# Goal of the exercise
Going down the data below, set down exactly the line with "View more from Dawn Avril (70, 860)" and each line after it through the line with "[Dawn Avril Strips In"; no other lines.
++++++++++++++++++++
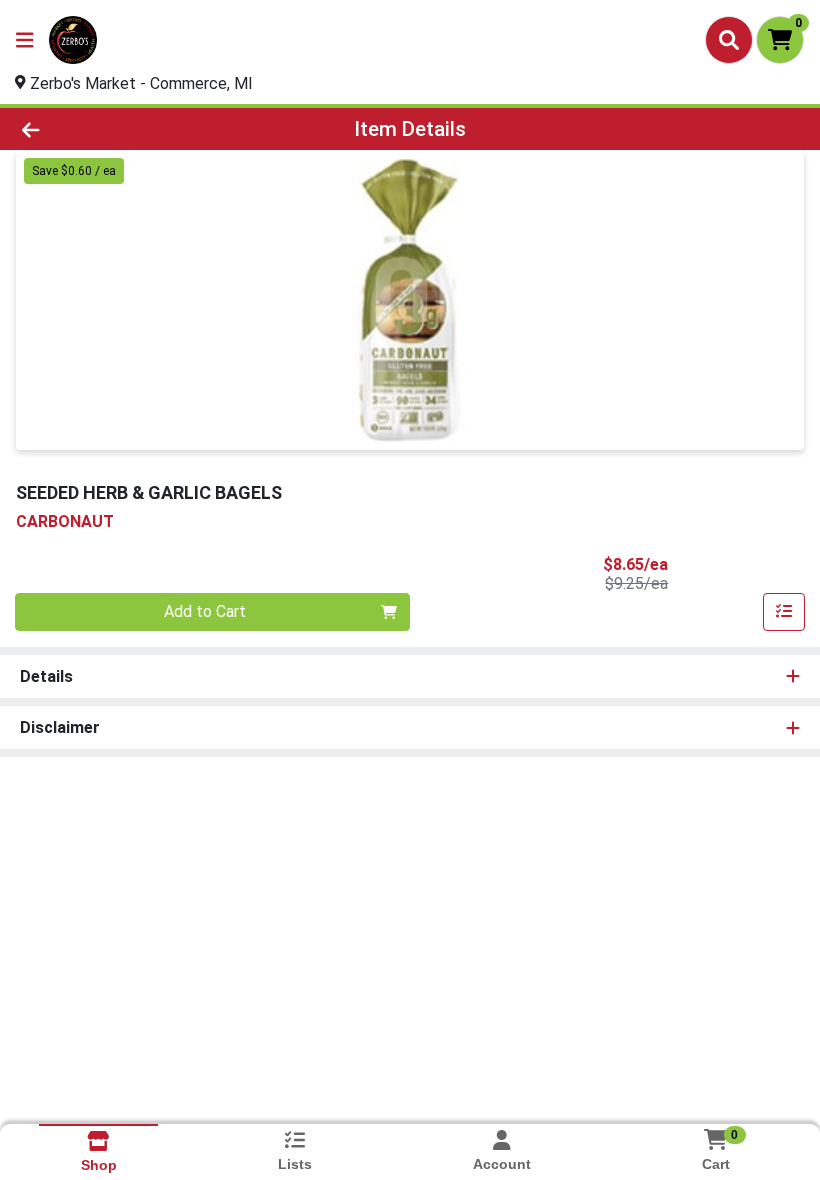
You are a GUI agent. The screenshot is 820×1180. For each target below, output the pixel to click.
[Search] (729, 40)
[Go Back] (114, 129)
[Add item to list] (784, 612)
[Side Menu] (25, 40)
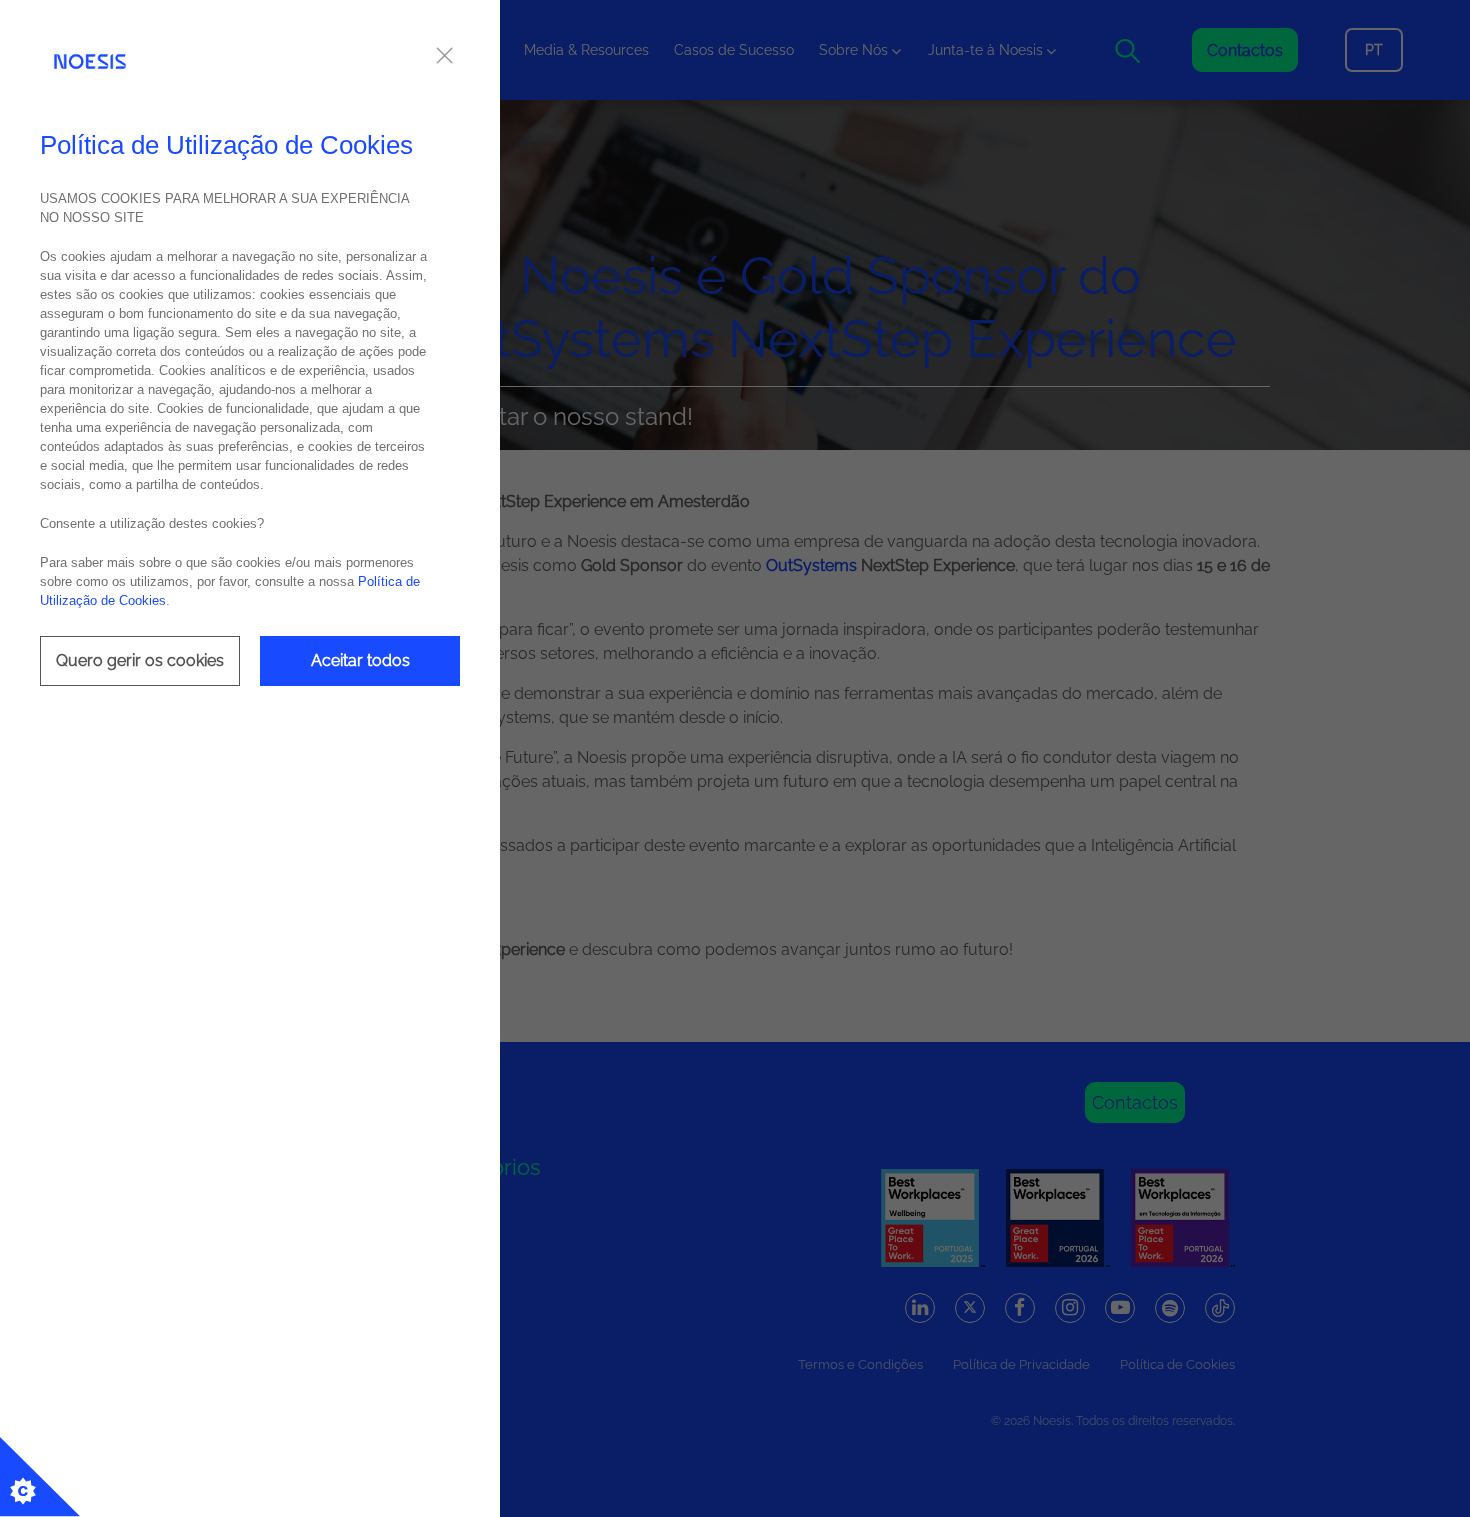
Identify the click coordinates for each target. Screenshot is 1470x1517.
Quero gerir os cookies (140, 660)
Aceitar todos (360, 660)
++++++++++++++++++++
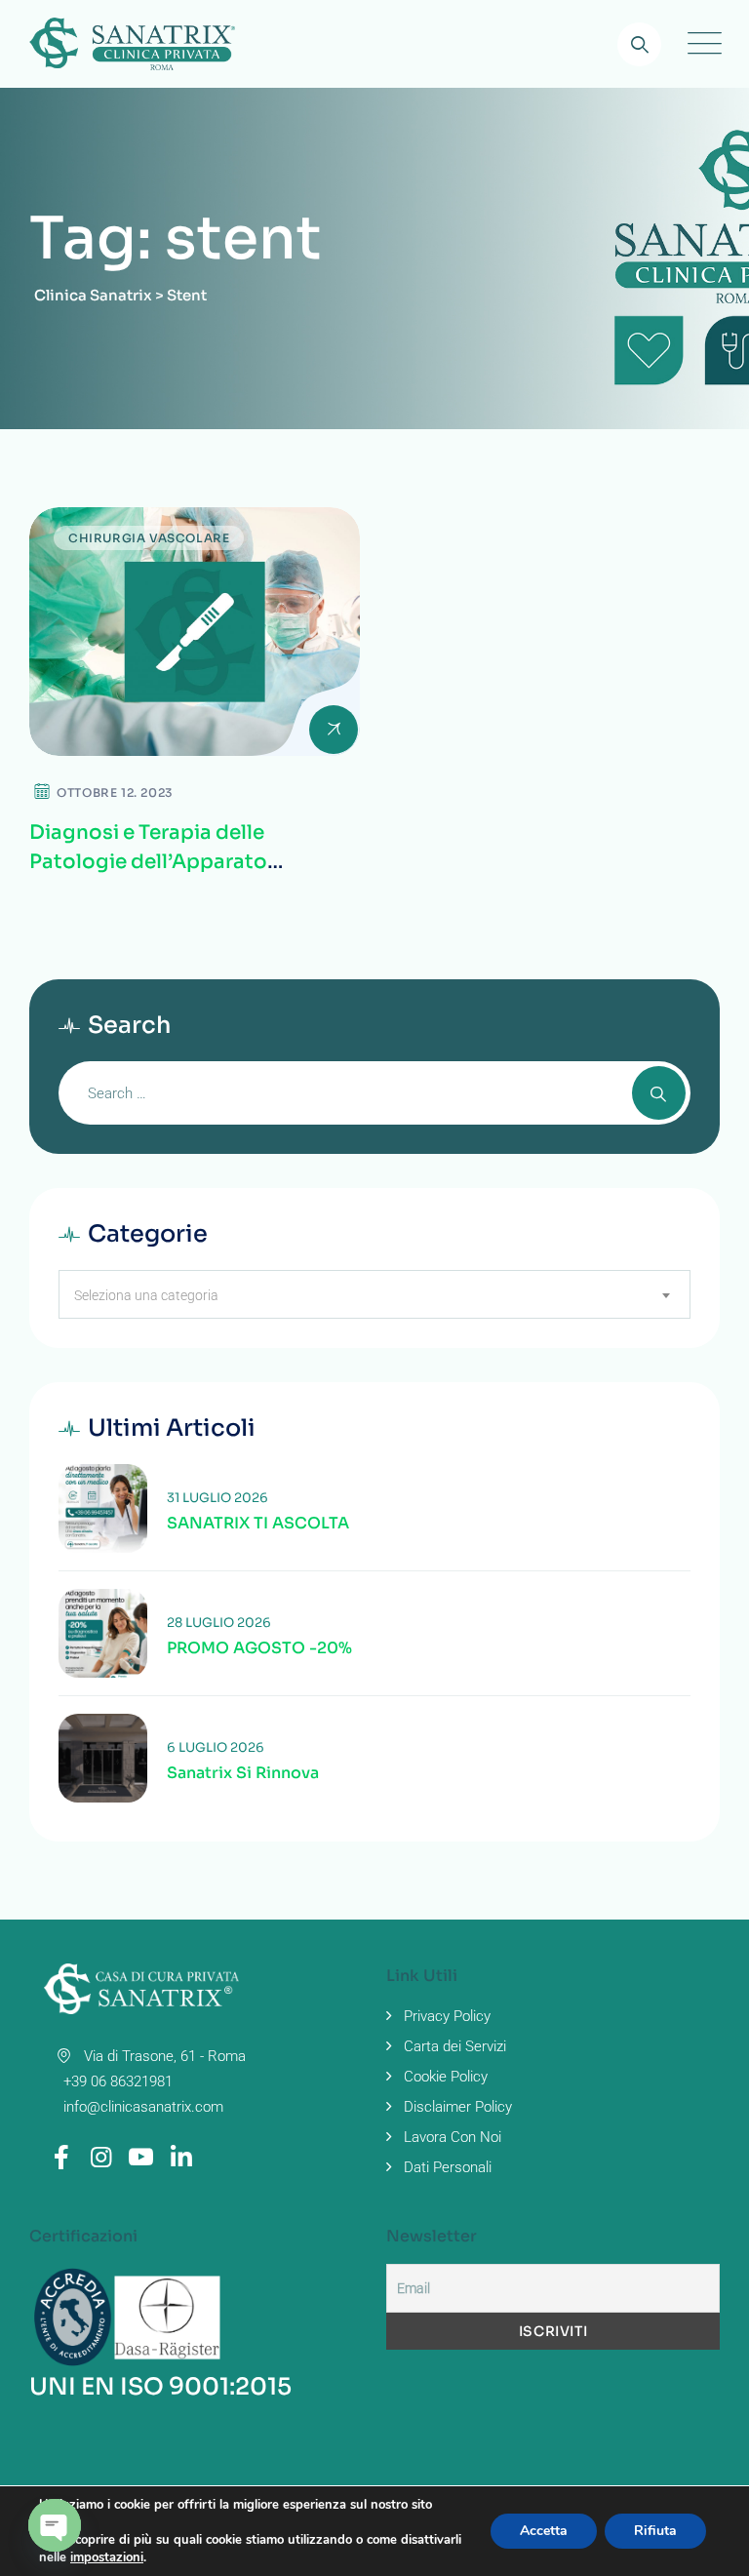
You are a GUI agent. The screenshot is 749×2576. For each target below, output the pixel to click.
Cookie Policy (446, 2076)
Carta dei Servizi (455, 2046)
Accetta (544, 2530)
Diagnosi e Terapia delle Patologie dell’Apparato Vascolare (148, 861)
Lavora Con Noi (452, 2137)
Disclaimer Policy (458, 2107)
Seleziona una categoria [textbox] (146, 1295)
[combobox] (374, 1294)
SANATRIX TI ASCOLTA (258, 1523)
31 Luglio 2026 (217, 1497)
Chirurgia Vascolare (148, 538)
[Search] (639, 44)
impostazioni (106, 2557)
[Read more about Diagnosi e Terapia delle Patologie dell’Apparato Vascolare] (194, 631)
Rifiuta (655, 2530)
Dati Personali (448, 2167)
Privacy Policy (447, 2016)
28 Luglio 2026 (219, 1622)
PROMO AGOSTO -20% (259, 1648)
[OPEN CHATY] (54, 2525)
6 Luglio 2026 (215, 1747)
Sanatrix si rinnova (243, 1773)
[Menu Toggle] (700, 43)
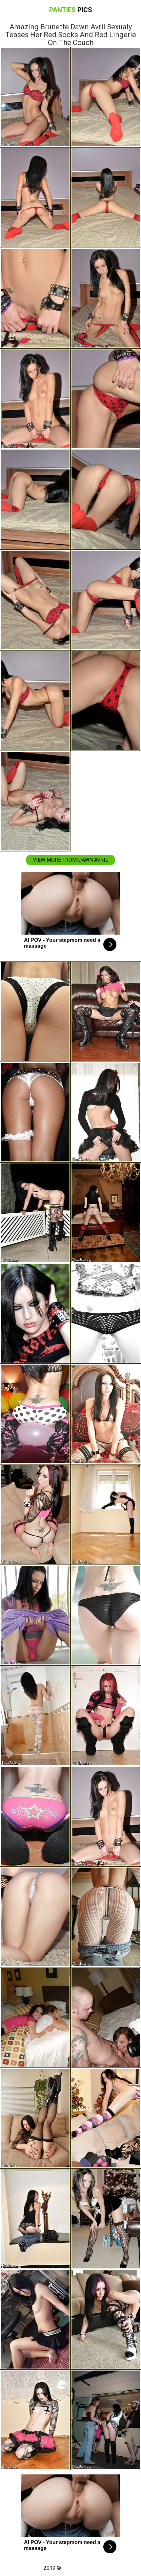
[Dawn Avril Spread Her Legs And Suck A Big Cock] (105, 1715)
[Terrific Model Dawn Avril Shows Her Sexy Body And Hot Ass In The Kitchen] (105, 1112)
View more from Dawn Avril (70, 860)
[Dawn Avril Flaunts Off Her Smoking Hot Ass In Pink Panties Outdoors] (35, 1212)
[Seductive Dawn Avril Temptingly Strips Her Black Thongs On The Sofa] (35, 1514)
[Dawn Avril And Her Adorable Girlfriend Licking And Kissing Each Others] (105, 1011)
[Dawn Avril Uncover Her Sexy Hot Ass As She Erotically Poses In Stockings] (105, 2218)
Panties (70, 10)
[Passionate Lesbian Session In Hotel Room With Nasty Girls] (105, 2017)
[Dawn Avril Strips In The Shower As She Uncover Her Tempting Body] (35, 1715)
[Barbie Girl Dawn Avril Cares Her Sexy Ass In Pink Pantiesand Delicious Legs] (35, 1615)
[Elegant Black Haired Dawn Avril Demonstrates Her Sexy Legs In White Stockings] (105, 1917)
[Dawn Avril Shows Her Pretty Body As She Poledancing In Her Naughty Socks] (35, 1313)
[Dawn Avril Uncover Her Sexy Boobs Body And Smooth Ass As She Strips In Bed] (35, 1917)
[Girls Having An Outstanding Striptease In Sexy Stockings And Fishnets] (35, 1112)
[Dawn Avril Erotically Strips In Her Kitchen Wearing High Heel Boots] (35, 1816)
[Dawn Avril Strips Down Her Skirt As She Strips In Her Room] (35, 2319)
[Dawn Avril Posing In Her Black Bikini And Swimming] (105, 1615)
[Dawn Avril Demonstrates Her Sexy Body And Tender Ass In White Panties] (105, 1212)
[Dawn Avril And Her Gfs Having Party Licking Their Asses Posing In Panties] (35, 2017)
++++++++++++++++++++
# Exercise solution
View more from Dawn Avril (70, 860)
[Dawn Avril Flaunts Off Her Smoking Hot Ass In Pink Panties Outdoors] (35, 1212)
[Seductive Dawn Avril Temptingly Strips Her Black Thongs On The Sofa] (35, 1514)
[Dawn Avril And Her Adorable Girlfriend Licking And Kissing Each Others] (105, 1011)
[Dawn Avril Uncover Her Sexy Hot Ass As She Erotically Poses In Stockings] (105, 2218)
Panties (70, 10)
[Passionate Lesbian Session In Hotel Room With Nasty Girls] (105, 2017)
[Dawn Avril Strips In The Shower As She Uncover Her Tempting Body] (35, 1715)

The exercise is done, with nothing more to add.